To do this we will arrange methods that create new columns in a step in a transformation pipeline. In this case a “descr()” step describes the incoming data structure, an “extend()” node adds the new column, and we add a sorting (“order_rows()“) node for presentation. Node documentation can be found here. Methods, such as “.median()“, operate on column names, values, and even on intermediate results.

The Solution

With some experience, one can write the data algebra solution as follows.


ops = (
    descr(d=d)
        .extend(
            {'xm': 'x.median()'},
            partition_by=['g'])
        .order_rows(['id'])
)
The “extend()” and “order_rows()” steps are operators, which have an introduction here. What methods we can use in these nodes follows mostly Pandas and Numpy, and is in a table here.

Applying the Solution

Now let’s apply our specified transform to our example data. The new column “xm” has the correct group medians assigned to each original row.

pandas_res = ops.transform(d)

pandas_res
id x g xm
0 0 4.0 a 3.0
1 1 50.0 b 26.1
2 2 1.0 a 3.0
3 3 3.0 a 3.0
4 4 2.2 b 26.1
We can check this matches expectations.
for group in set(d['g']):
    assert np.all(
        pandas_res.loc[pandas_res['g'] == group, 'xm']
        == np.median(d.loc[d['g'] == group, 'x']))

In Database

Part of the power of the data algebra is that the transform can be translated into SQL for execution on different databases. For example, we could try to execute this query on Google BigQuery as follows.

We build a database connection and insert our example data. In real applications the data would likely be large, and already in the database.

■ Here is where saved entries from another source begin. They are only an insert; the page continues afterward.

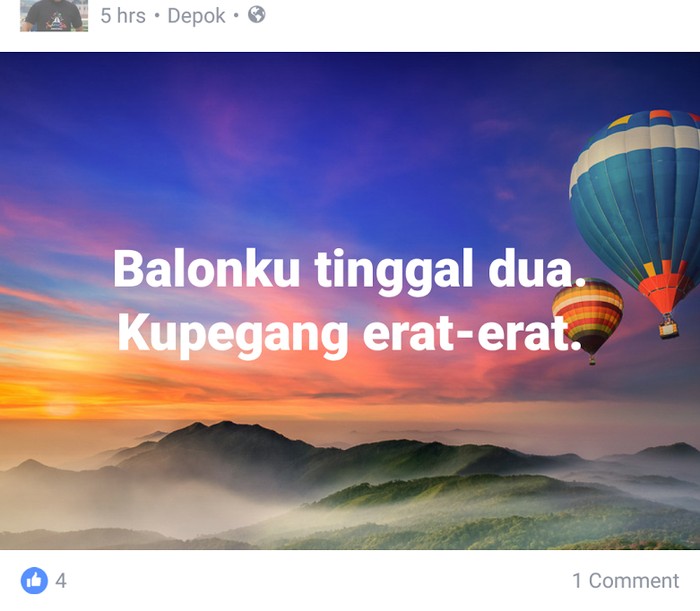Viewport: 700px width, 611px height.
Task: Open the Depok location link
Action: coord(196,16)
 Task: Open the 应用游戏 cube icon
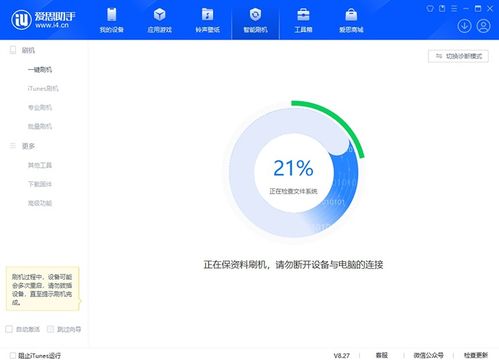tap(160, 15)
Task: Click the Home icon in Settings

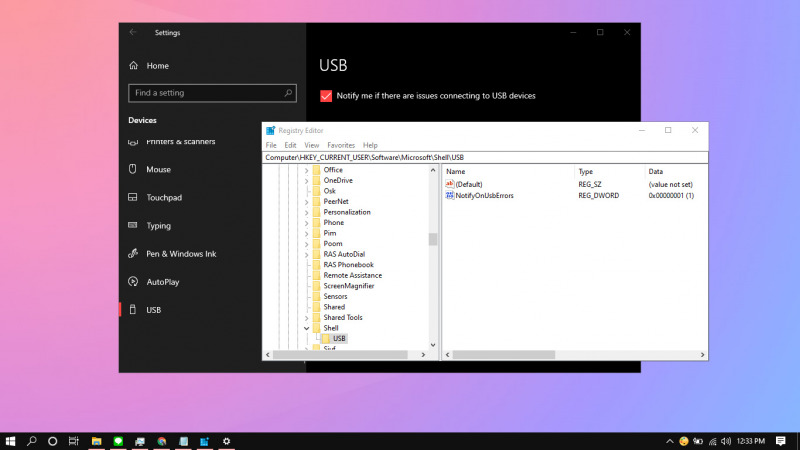Action: tap(135, 65)
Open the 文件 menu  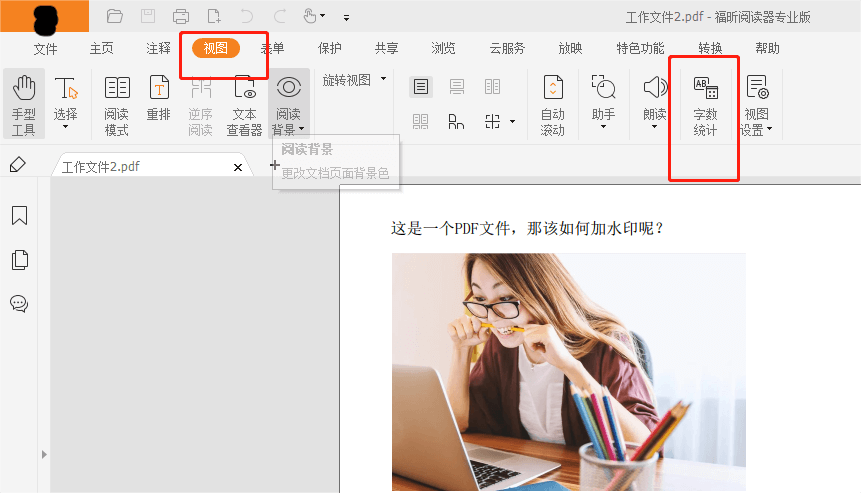click(x=46, y=48)
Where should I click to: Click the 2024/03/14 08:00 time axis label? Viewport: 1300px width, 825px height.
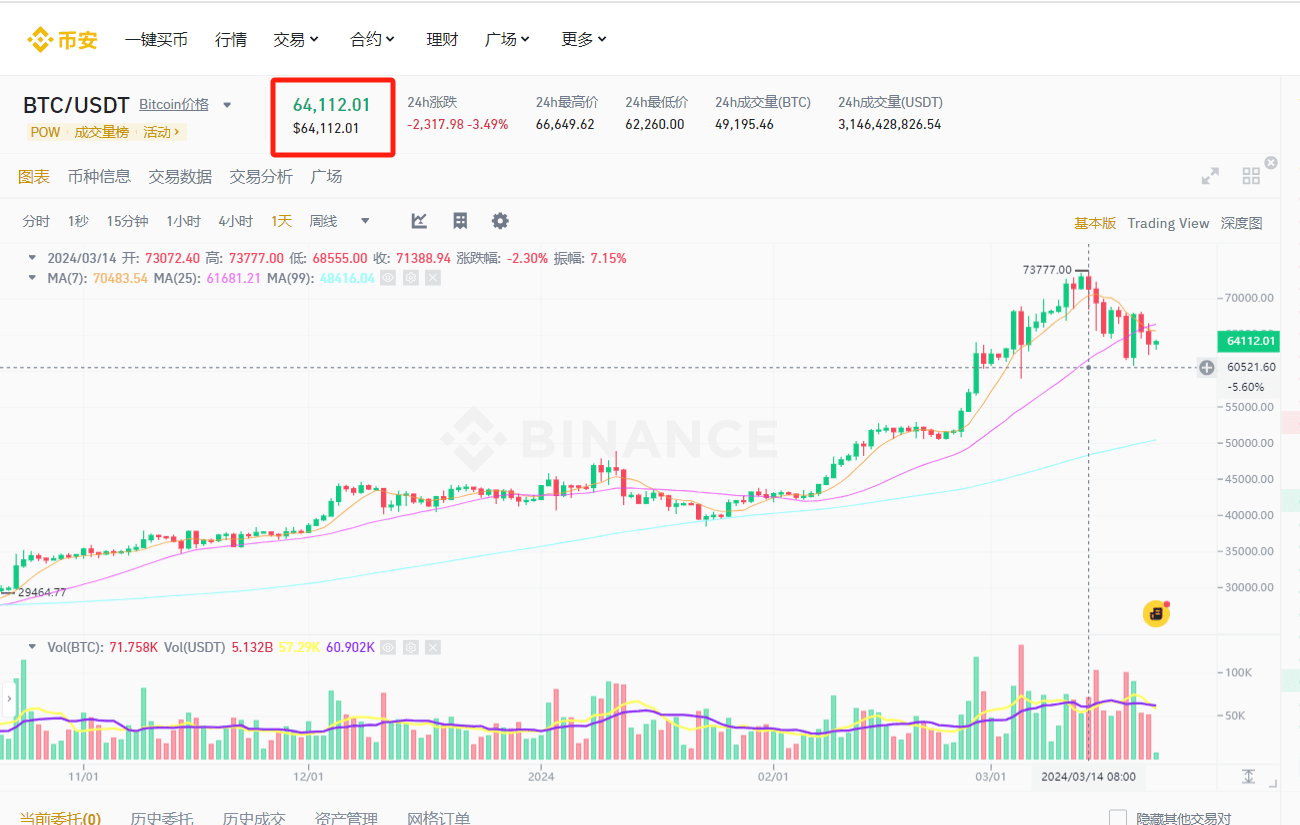1088,776
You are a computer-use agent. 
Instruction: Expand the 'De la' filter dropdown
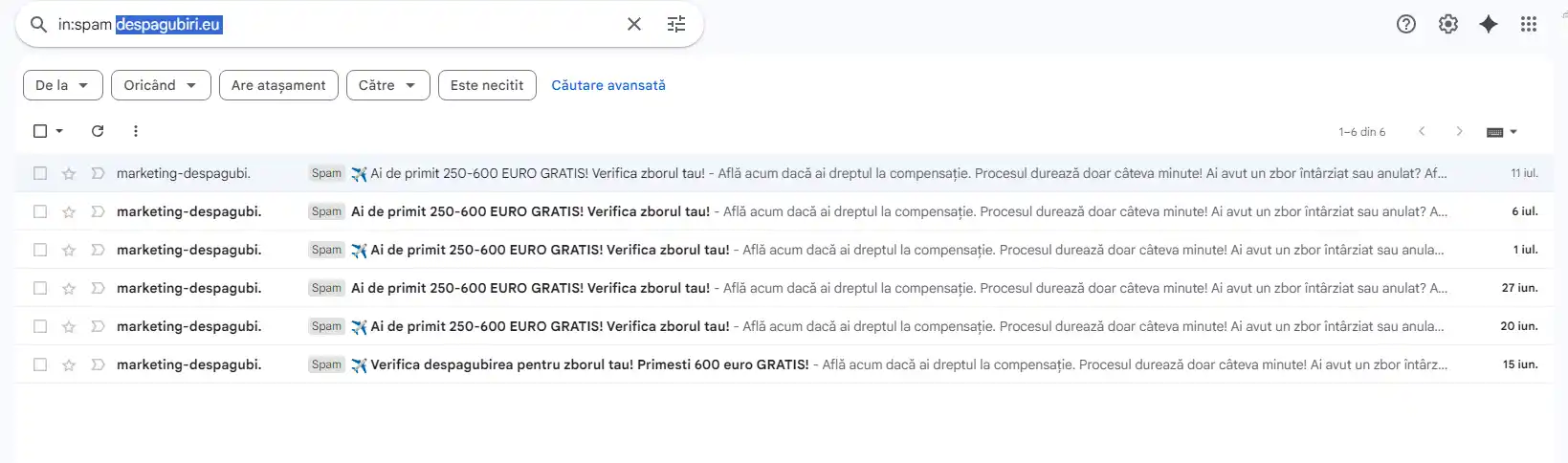click(62, 85)
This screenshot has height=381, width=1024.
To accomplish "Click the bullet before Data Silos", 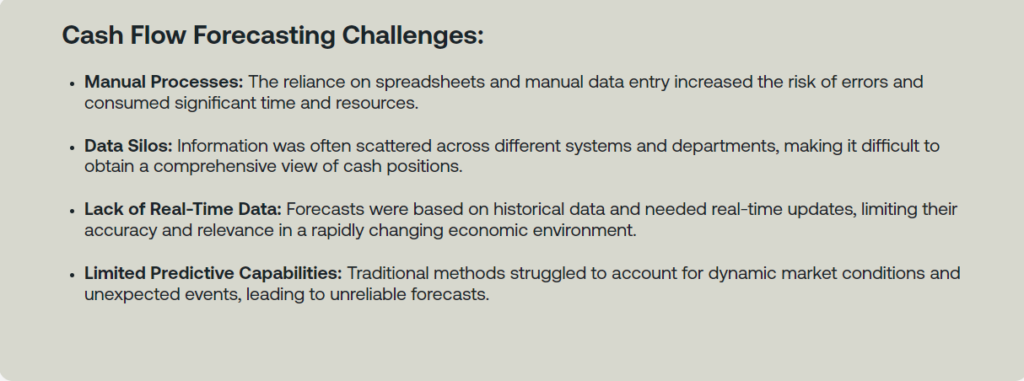I will point(72,147).
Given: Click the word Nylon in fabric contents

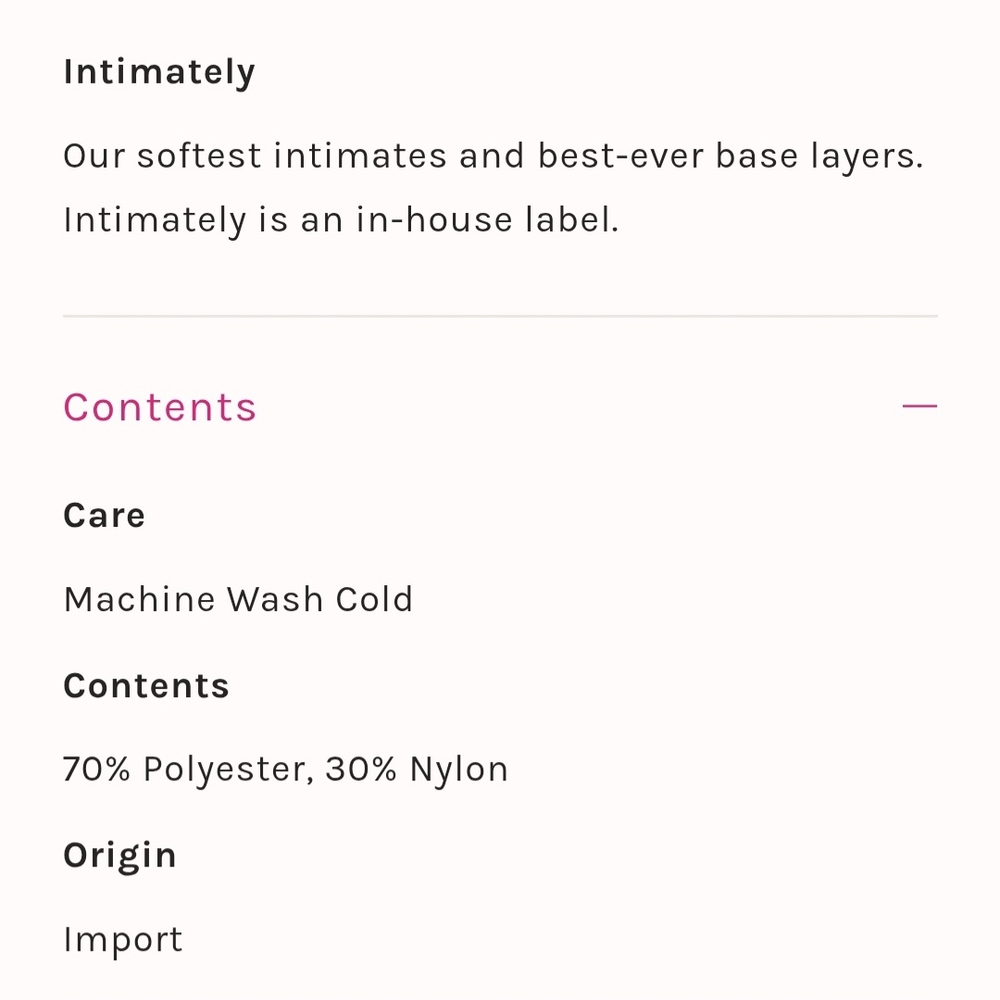Looking at the screenshot, I should tap(459, 770).
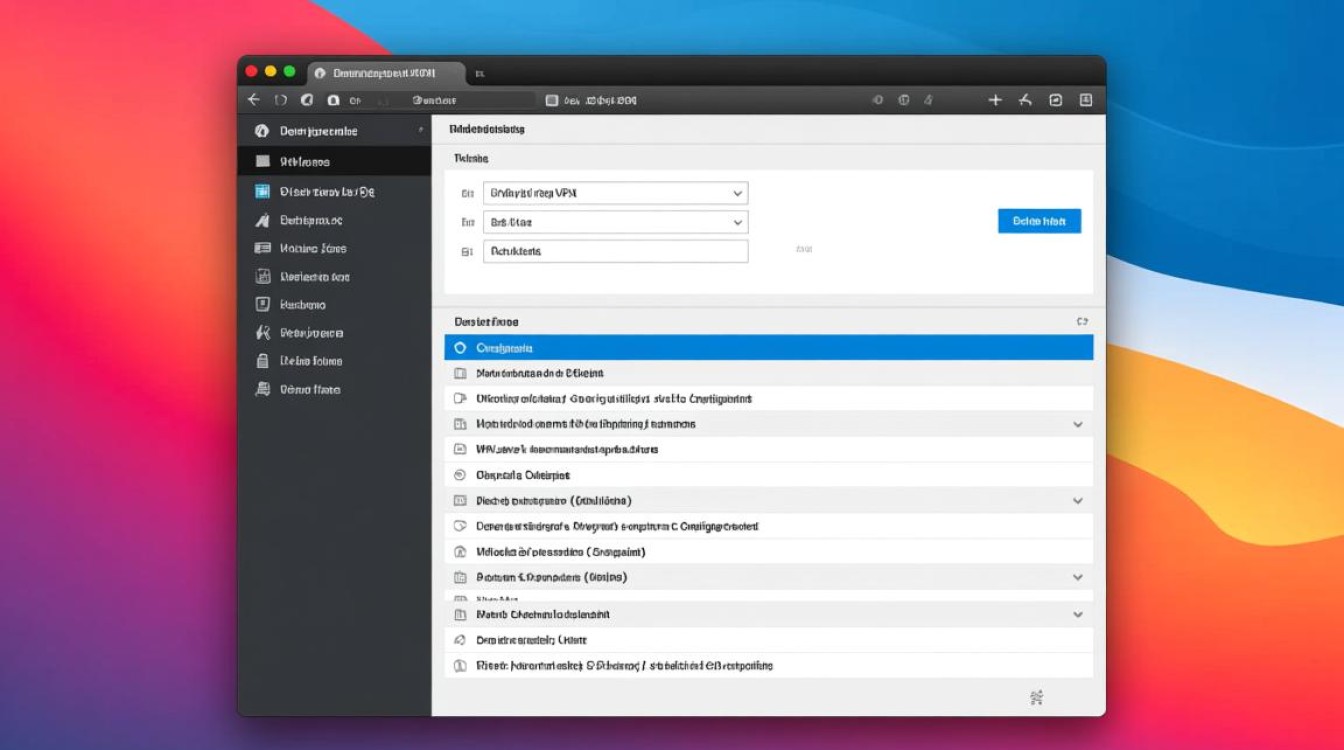Open the second dropdown in the form
This screenshot has height=750, width=1344.
coord(615,222)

# connect to remote Google BigQuery database
bigquery_handle = data_algebra.BigQuery.example_handle()
# insert example table into database
# in actual application data is usually already there
_ = bigquery_handle.insert_table(
    d,
    table_name='d',
    allow_overwrite=True)
We can now run the translated query. In a large scale application we would avoid the motion of data to or from Python by landing the result directly in the database using a CREATE TABLE statement.
bigquery_sql = bigquery_handle.to_sql(ops)

print(bigquery_sql)
-- data_algebra SQL https://github.com/WinVector/data_algebra
--  dialect: BigQueryModel
--       string quote: "
--   identifier quote: `
WITH
 `extend_0` AS (
  SELECT  -- .extend({ 'xm': 'x.median()'}, partition_by=['g'])
   `id` ,
   `x` ,
   `g` ,
   PERCENTILE_CONT(`x`, 0.5) OVER ( PARTITION BY `g`  )  AS `xm`
  FROM
   `data-algebra-test.test_1.d`
 )
SELECT  -- .order_rows(['id'])
 *
FROM
 `extend_0`
ORDER BY
 `id`

And let’s’ see that work in BigQuery.
# works
db_res = bigquery_handle.read_query(bigquery_sql)

db_res
id x g xm
0 0 4.0 a 3.0
1 1 50.0 b 26.1
2 2 1.0 a 3.0
3 3 3.0 a 3.0
4 4 2.2 b 26.1
assert data_algebra.test_util.equivalent_frames(
    pandas_res,
    db_res)

A Variation

If we wanted only one result row per group during our median calculation we would use the following pipeline, replacing the “extend” with a “project” (trying to stay close to Codd’s relational terminology).

ops_p = (
    descr(d=d)
        .project(
            {'xm': 'x.median()'},
            group_by=['g'],
        )
)
This pipeline works in Pandas as follows.
pandas_res_p = ops_p.transform(d)

pandas_res_p
g xm
0 a 3.0
1 b 26.1
And we again see expected results.
for group in set(d['g']):
    assert (
        pandas_res_p.loc[pandas_res_p['g'] == group, 'xm'].values[0]
        == np.median(d.loc[d['g'] == group, 'x']))
But, we get a warning if we attempt to convert this to BigQuery SQL.
# warns!
sql_p = bigquery_handle.to_sql(ops_p)
/Users/johnmount/Documents/work/data_algebra/data_algebra/db_model.py:1694: UserWarning: BigQueryModel translation doesn't fully support method context: [MethodUse(op_name='median', is_project=True, is_windowed=False, is_ordered=False)]
  warnings.warn(f"{self} translation doesn't fully support method context: {non_rec}", UserWarning)
It turns out, we can’t ignore the warning. Attempting to execute the SQL fails.
# indeed, fails
# Notes: https://stackoverflow.com/a/57718190/6901725
try:
    bigquery_handle.read_query(sql_p)
except Exception as ex:
    print(f'caught: {ex}')
caught: 400 percentile_cont aggregate function is not supported.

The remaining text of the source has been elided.